One of the main points for a successful recovery following the ECMO support is the presence of a complete cardiac surgery meaning that the heart has a good biventricular function without any residual defects or shunts following the operation. In cases of ECMO treatment during incomplete repair of hemodynamically significant residual defects, the mortality rates are reported to be as high as 100% (31). A completion surgery is deemed mandatory in such cases. We did not encounter such a problem in our study.

There are large number of studies and conflicting results in ECMO treatment regarding indicators of mortality. A variety of factors are used to identify poor prognosis in ECMO practice such as age, sex, cardiac physiology (univentricular or biventricular), type of repair, prolonged CPB and cross-clamp times, use of total circulatory arrest, utilization of intraoperative ultrafiltration, anesthetic agents, renal failure, hepatic failure, mediastinal hemorrhage, cerebral hemorrhage, cardiac arrest time, infections, reasons related with pump, end-organ damage that may occur during ECMO (3, 31-33). Low pH values are the only factor representing poor hospital survival during ECMO treatment and it was stated that at the lowest pH levels, in 48 hours when the highest level of lactate is reached, death is almost inevitable (33). Duration of cardiopulmonary resuscitation until the implementation of ECMO in patients with cardiac arrest has not been clarified yet. However, according to our opinion, initiating ECMO support faster and shortening the CPR duration may increase the chance of survival and reduce cerebral complications. In the study conducted by Walter and colleagues wherein ECMO support was performed in 42 children after cardiac arrest, it was found that the average CPR duration in survived 17 children was 30 minutes, whereas in 25 patients, where mortality had been observed, the average CPR duration was 46 minutes (34). It was pointed out that extension of CPR duration and usage of high-dose inotropic treatment was associated with increased mortality (34).
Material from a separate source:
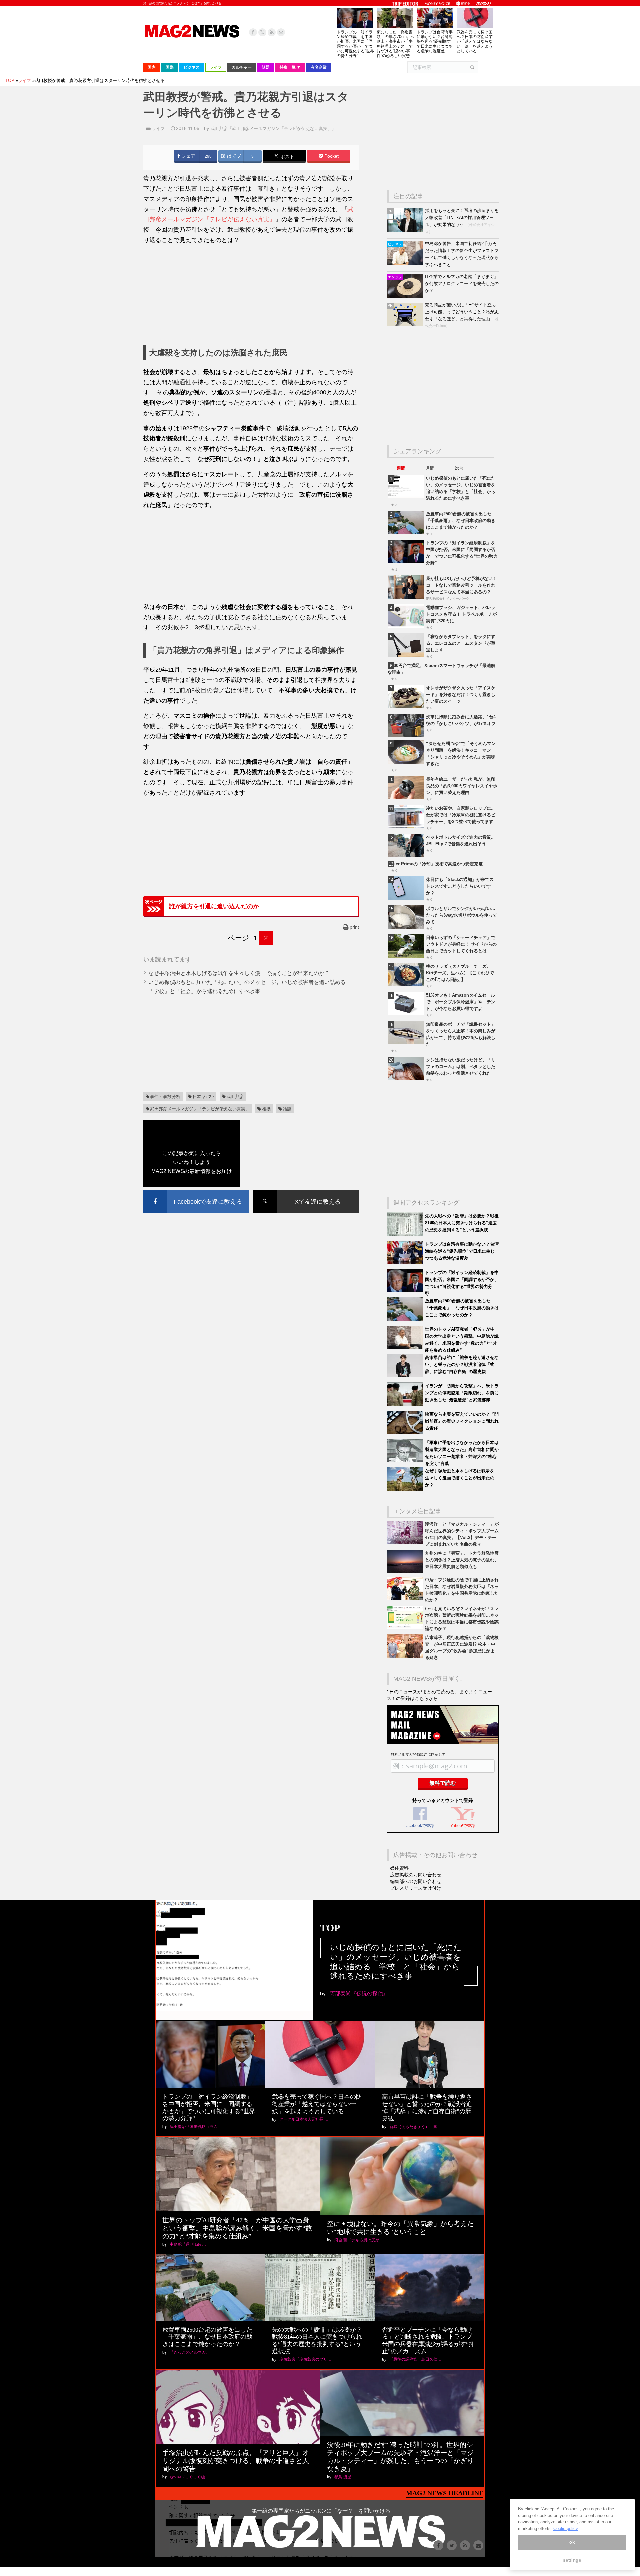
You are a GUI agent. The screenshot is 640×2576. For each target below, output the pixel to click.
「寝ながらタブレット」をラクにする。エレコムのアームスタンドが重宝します (460, 643)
Moreover, CPR with a chest compression performed accurately can merely provide 20% - 30% of the systolic cardiac output (35). Chen et al. pointed out that if the starting time of ECMO support is under 60 minutes in cardiac arrest, the survival rate of patients is higher (36). Therefore keeping a non-primed but ready ECMO system in pediatric cardiac surgery centers would obviously aid in reducing the initiation duration of ECMO. We keep centrifugal ECMO system ready for emergencies in the intensive care unit. Awake ECMO can also be a choice of treatment modality where appropriate peripheral ECMO implementation strategy is available. Extubation of these patients will eliminate the negative effects of ventilatory support. We have performed this in one of our patients and achieved an encouraging result.
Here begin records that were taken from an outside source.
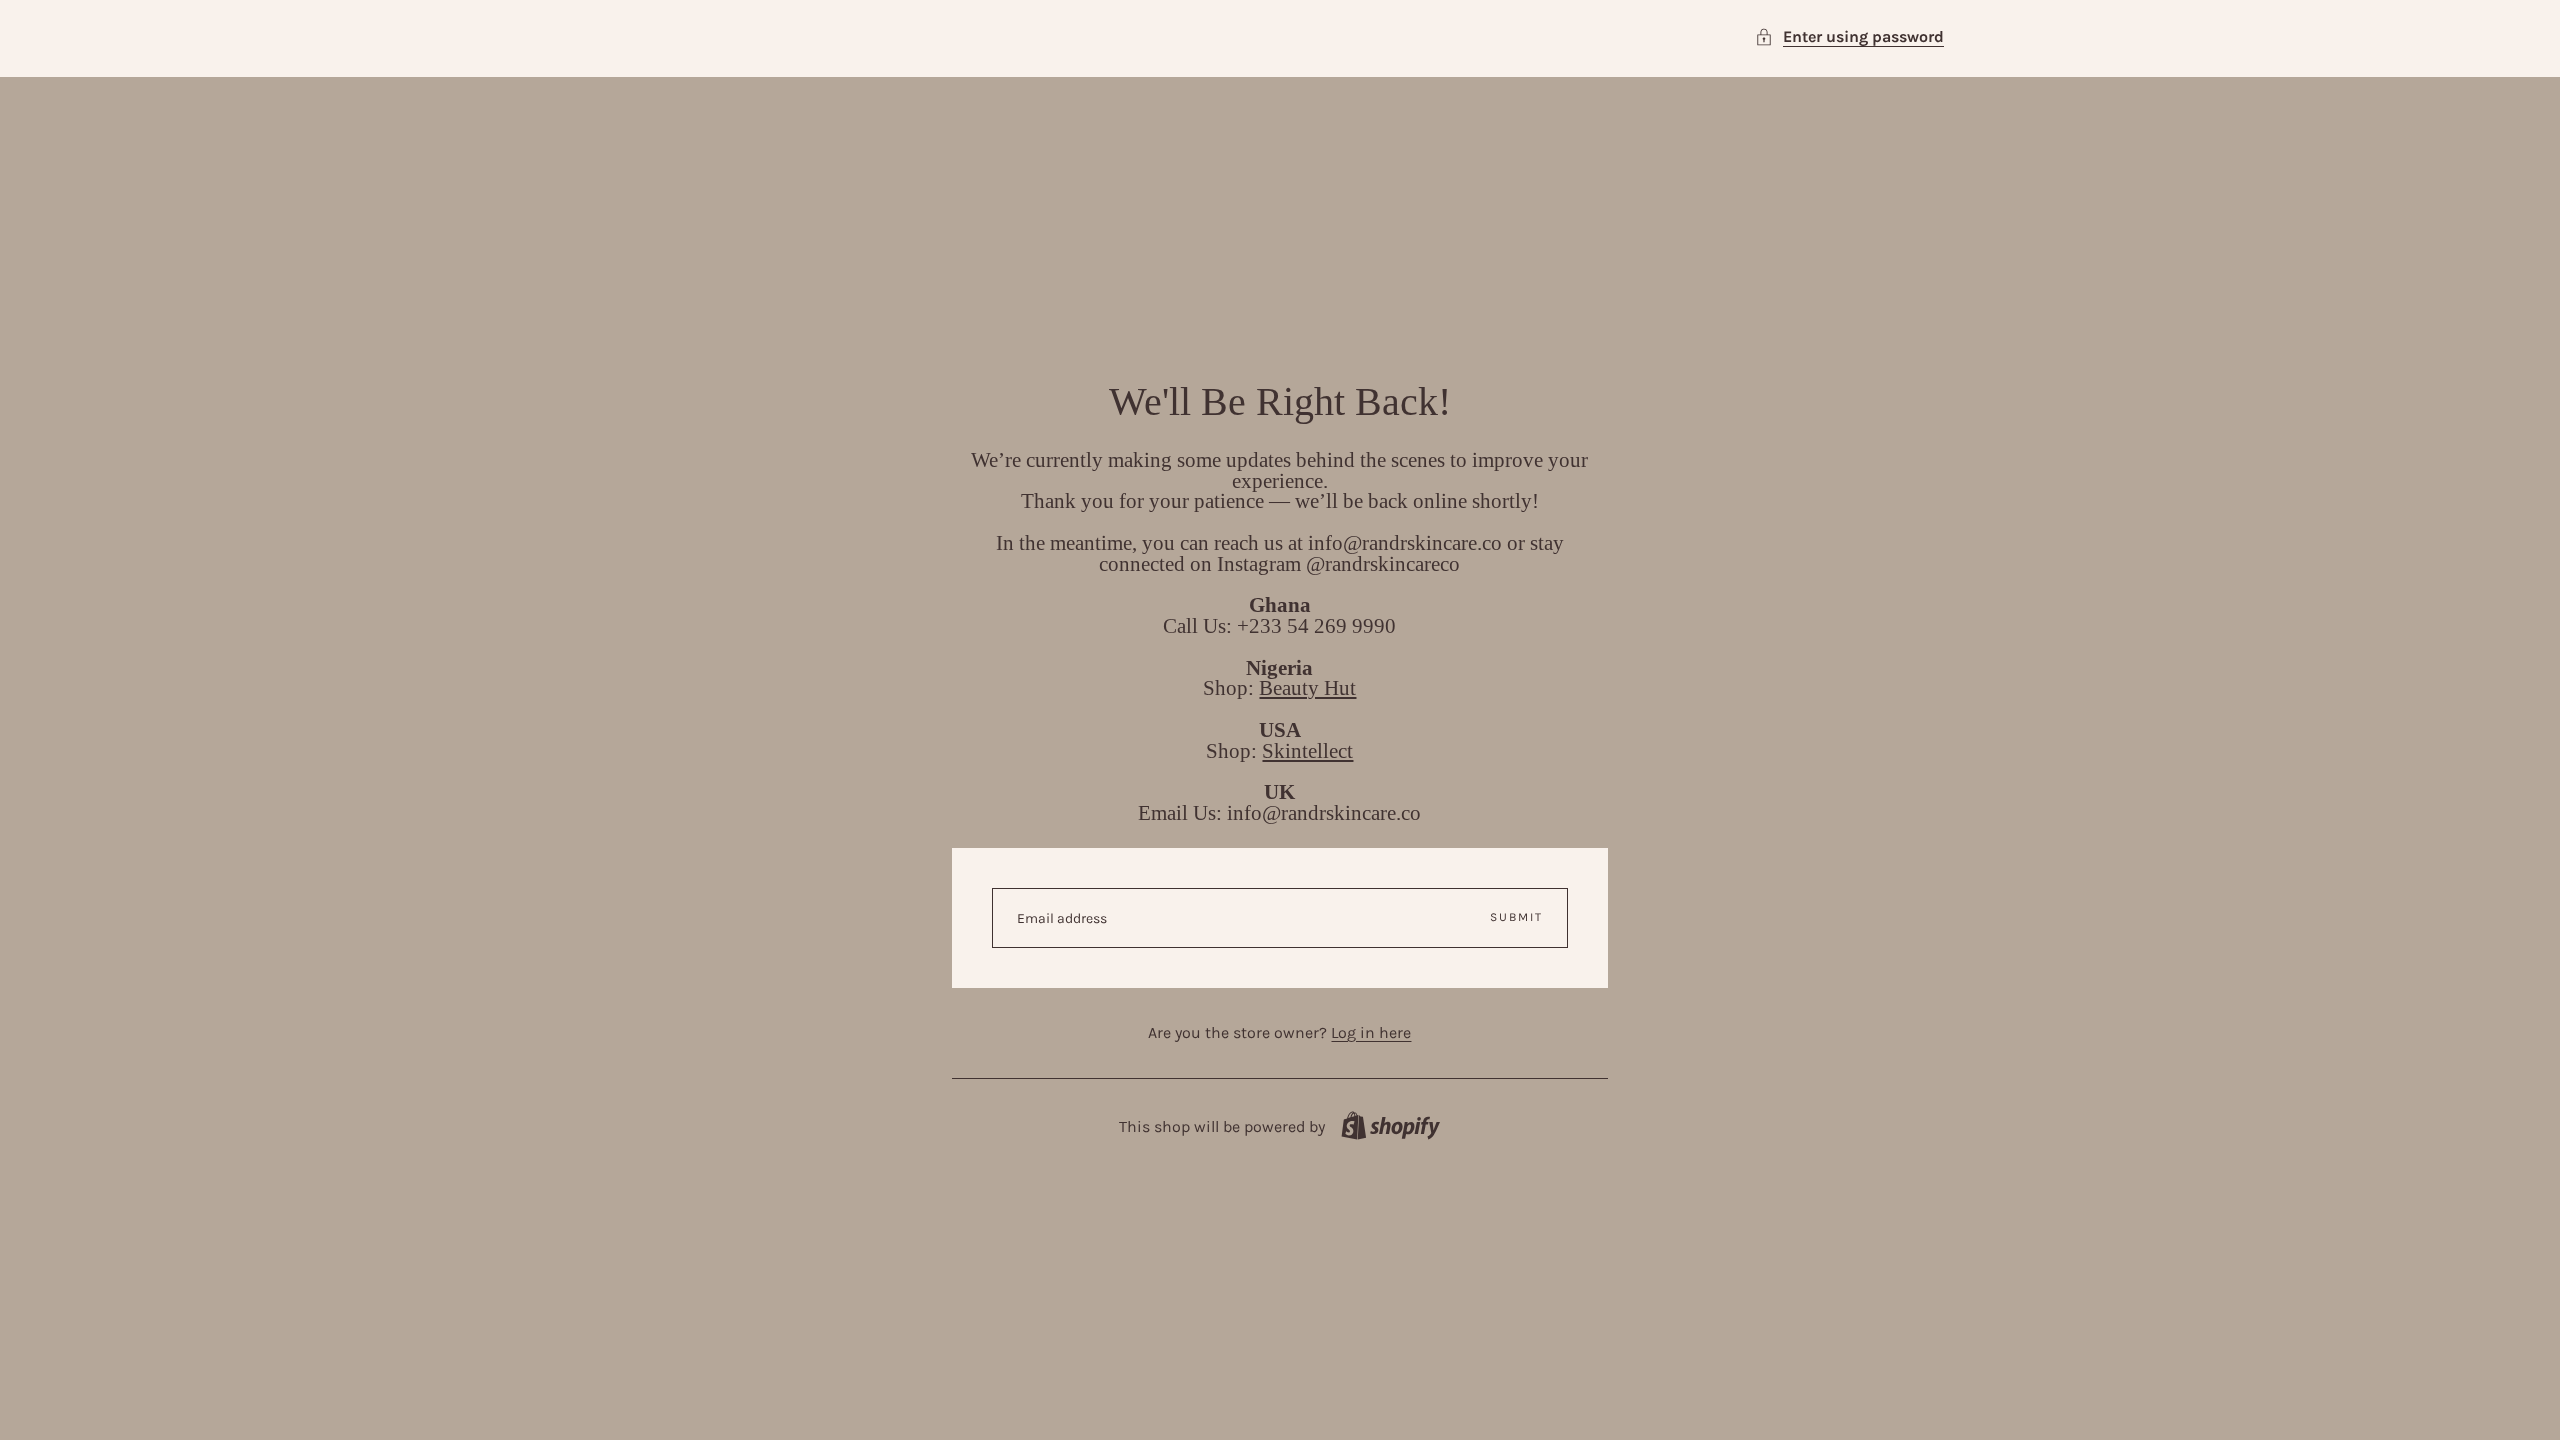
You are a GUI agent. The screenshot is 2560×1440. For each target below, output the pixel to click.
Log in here (1371, 1032)
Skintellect (1307, 750)
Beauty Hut (1307, 687)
As a result, the implementation of ECMO has now become an integral part of pediatric cardiac surgery. In our study, ECMO was performed with 52% survival success and with concomitant mild neurological deficits in patients who underwent cardiac surgery with the diagnosis of congenital heart defects in our center. Our success momentum is developing with a strict ECMO protocol in our clinic, training of the surgeons, perfusionists, nurses and health personnel. We believe that the survival rate will increase with the improvement of practices in clinics utilizing ECMO.

4.1. Limitations

Our primary aim was to present and discuss our clinical experience with ECMO implementation in different subgroups undergoing congenital cardiac surgery. Our data is composed of retrospective analysis, therefore an important limitation is the non-similar demographic properties of the subgroups. Moreover, age of the patients, diagnosis, as well as the duration of the ECMO will obviously affect the morbidity and mortality rates when these groups are compared. Secondly, the ages, diagnosis and the duration of ECMO of our patients were not similar in the subgroups, which obviously affected the morbidity and mortality results.